You might want to write two lists to the compressed file: a NodeList and a LinkList. Each node would have an ID, x, y. Each link would have a FromNode and a ToNode, along with a list of intermediate xy values. You might be able to have a header record with a false origin and have node xy values relative to that.

This would provide the most benefit if your streets follow an urban grid network, by eliminating duplicate coordinates at intersections.

If the compression is not required to be lossless, you could use truncated deltas for intermediate coordinates. While someone above mentioned deltas, keep in mind that a loss in connectivity would likely cause more problems than a loss in shape, which is what would happen if you use truncated deltas to represent the last coordinate of a road (which is often an intersection).

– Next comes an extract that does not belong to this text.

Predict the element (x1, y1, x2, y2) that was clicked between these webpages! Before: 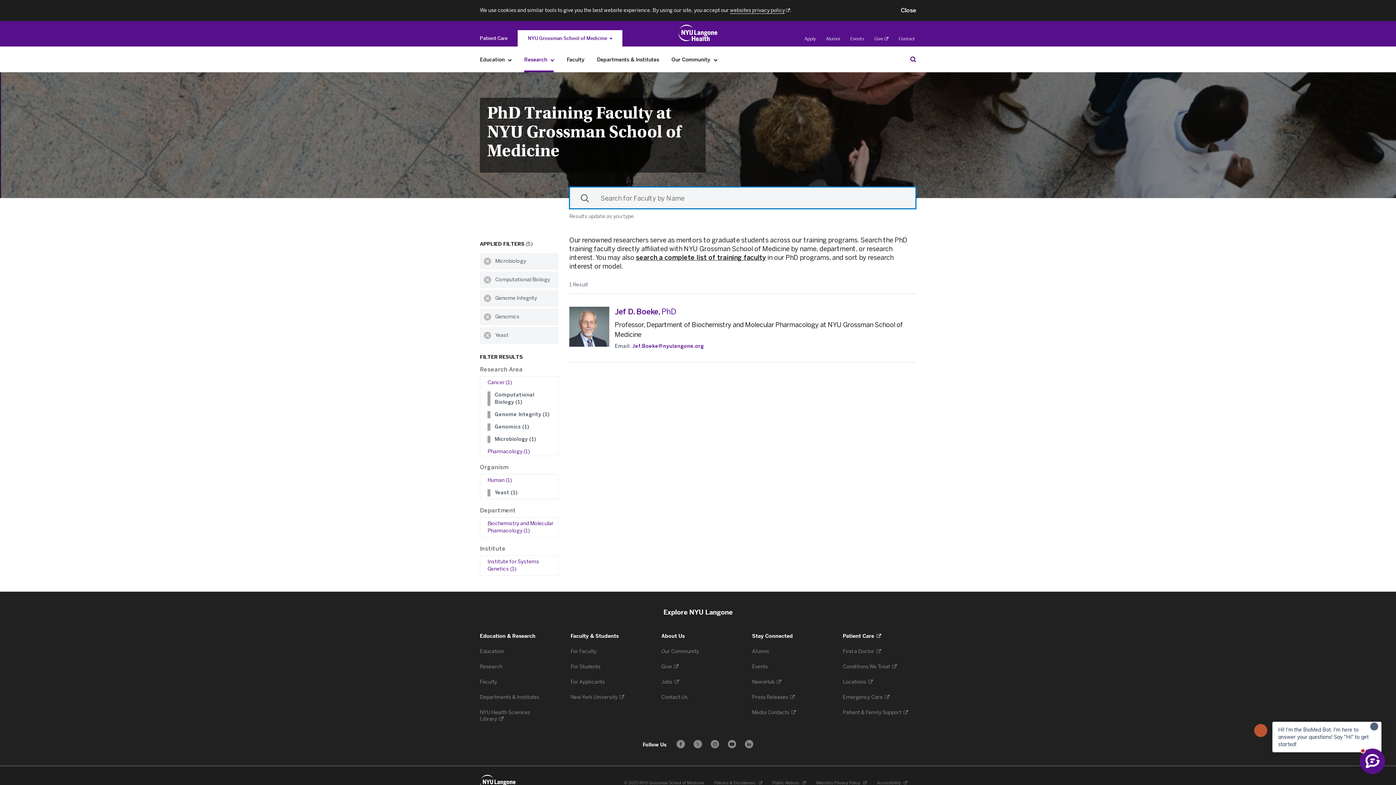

Again, if your roads aren't on an urban grid, this probably wouldn't buy you much.

Kirk Kuykendall
I just notice this "and other information such as the address range, ID, speed limit, and a pointer to a street name record stored elsewhere" in comment above. If you have a lot of attributes, you might see if there's a linear referencing system LRS available (e.g. roadID, milepost). This would allow you to have one attribute record span multiple road segments instead of repeating for each road segment. http://en.wikipedia.org/wiki/Linear_Reference_System
Kirk Kuykendall
Thanks but I'm just wondering about compression algorithms. What you're suggesting is a complete reorganization of the data which I may consider eventually (but I already have my own ideas about how to do that). Btw, come to think of it, the duplicate points may not be a big problem provided that the duplicates are part of the same data "chunk", as zlib should notice the duplication and compress it out.
Qwertie
@Kirk, come to think of it, a LRS might well come in handy... eventually. Thanks for the tip! I'd need to completely rewrite a lot of stuff but we might just have the budget for it ;)
Qwertie